Cash's rebuttal of media reports focused on the number of pregnant teens at Frayser came in the midst of an informal summit on "teen pregnancies" and efforts to curb the problem jointly co-sponsored by city and county Mayors, A C Wharton and Mark Luttrell. Backed by city school administrators, board members and representatives of various organizations promoting teen pregnancy prevention, the Mayors announced a multi-pronged program that hopes to bring a unified approach to a problem that's reached almost epidemic proportions in the Bluff City.

“The combined office of Children and Youth will help us pool, not to takeover those programs, but to help centralize, to help get a focus. So, where we see duplication of effort we can point that out,” Wharton said.

The pledges of aid from various organizations included a 4 million dollar grant given to Le Bonheur Children’s Hospital to promote a teen pregnancy initiative. But, Cash found himself peppered with questions about the shocking revelations surrounding Frayser's female student body. However, in downplaying the reported numbers, but by no means the overall teen pregnancies problem, Cash surprisingly revealed the school had already been involved in their own teen pregnancy initiative, asserting the numbers might be skewed because its success had prompted 30 to 35 pregnant girls to seek transfers to Frayser to be enrolled in the voluntary program.

According to former Frayser Principal, Cassandra Turner, “We had parents that say look I have a problem. Can you take my child? I've had schools that said, Turner, we have X, Y, Z can she go and come to your school?

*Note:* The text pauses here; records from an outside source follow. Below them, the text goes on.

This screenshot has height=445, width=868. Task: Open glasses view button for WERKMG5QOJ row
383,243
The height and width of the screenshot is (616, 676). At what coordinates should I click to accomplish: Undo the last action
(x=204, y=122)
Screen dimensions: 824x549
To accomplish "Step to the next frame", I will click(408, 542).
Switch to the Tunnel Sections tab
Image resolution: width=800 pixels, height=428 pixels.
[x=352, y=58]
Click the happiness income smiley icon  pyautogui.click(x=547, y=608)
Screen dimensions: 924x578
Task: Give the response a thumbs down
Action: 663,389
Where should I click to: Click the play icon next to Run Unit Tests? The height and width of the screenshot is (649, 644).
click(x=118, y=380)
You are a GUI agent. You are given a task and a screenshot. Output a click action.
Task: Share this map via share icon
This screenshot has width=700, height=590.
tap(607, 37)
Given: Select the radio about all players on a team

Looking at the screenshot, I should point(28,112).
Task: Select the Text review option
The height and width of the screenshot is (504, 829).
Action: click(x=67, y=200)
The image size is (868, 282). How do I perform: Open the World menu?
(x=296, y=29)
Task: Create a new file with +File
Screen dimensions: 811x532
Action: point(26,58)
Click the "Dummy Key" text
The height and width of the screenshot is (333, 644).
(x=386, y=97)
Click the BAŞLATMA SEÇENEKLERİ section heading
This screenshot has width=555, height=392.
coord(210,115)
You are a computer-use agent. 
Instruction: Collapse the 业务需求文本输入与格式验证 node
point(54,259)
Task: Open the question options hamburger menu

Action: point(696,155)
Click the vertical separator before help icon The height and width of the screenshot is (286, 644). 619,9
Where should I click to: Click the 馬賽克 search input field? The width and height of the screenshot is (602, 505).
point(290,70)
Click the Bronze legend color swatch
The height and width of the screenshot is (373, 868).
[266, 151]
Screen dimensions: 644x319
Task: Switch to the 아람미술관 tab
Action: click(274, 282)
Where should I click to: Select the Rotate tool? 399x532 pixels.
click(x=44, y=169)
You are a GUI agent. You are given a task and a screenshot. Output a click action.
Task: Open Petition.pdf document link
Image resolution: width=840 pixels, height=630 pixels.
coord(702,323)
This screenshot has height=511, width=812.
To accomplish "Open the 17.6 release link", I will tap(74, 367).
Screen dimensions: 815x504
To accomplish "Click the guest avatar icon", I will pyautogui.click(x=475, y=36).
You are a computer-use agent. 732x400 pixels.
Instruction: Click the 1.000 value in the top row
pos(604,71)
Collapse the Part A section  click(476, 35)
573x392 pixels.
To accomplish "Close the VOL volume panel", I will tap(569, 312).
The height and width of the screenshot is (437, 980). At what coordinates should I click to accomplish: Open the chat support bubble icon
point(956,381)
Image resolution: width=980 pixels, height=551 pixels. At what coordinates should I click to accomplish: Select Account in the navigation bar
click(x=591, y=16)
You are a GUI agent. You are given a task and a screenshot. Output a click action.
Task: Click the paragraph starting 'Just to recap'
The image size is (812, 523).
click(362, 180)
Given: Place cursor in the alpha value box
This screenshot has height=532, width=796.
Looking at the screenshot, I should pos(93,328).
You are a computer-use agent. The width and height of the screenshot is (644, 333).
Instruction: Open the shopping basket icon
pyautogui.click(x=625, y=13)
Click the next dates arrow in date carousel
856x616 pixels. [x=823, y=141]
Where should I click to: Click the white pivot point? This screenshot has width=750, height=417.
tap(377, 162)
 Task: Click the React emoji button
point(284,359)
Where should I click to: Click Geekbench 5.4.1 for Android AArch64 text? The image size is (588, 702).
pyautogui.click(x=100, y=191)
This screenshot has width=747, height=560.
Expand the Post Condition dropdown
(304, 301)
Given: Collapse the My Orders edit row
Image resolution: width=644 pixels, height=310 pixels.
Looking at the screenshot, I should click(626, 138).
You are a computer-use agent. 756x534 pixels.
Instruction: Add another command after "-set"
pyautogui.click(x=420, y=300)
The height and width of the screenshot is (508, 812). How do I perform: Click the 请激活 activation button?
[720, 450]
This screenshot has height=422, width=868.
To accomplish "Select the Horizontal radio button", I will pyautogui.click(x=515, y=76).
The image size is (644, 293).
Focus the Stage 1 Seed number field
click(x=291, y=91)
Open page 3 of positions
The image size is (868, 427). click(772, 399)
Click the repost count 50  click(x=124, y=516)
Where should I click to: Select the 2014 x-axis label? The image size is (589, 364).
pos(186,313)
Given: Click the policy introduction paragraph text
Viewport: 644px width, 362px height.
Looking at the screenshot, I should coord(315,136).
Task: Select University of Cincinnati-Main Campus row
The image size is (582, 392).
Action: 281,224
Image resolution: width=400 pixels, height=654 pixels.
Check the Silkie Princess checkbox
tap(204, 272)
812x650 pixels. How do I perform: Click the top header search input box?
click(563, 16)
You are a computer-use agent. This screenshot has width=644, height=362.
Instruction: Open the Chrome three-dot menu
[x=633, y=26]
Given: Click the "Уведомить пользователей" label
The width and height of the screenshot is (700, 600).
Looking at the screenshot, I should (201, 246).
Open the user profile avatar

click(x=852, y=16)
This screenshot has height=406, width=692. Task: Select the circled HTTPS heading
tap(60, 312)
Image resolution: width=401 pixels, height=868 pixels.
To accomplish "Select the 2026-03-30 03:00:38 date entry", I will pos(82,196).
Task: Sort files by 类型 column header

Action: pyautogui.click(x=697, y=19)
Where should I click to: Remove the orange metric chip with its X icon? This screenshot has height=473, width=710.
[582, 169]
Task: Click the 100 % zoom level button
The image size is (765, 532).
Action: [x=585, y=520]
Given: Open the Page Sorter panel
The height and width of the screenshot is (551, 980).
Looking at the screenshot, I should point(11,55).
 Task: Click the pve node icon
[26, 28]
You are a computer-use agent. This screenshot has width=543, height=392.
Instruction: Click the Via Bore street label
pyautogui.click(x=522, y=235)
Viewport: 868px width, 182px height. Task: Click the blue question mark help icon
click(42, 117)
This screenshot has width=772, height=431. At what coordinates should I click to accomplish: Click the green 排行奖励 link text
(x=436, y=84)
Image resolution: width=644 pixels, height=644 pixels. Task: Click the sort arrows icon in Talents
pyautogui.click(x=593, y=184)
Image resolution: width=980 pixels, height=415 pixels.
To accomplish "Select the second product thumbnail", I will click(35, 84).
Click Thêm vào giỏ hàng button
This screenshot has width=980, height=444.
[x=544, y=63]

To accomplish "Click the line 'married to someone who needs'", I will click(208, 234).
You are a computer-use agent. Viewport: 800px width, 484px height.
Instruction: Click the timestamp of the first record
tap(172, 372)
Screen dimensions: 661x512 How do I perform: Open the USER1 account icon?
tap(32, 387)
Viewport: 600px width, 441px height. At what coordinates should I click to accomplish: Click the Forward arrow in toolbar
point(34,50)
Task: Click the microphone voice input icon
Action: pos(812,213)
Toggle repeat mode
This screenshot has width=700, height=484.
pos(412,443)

“There are a number of girls, at different stages of either having a child already or two, in a relative smaller number who maybe pregnant at a given time. But, you can't know until you get the self report,” said Cash. “This is about a whole host of reasons that these young ladies deserve our respect, our support, our confidence, and not exploit them.”

“In the Frayser neighborhood you need to meet the same type of standards that you expect everywhere… something that's hopeful and healthy,” added Turner.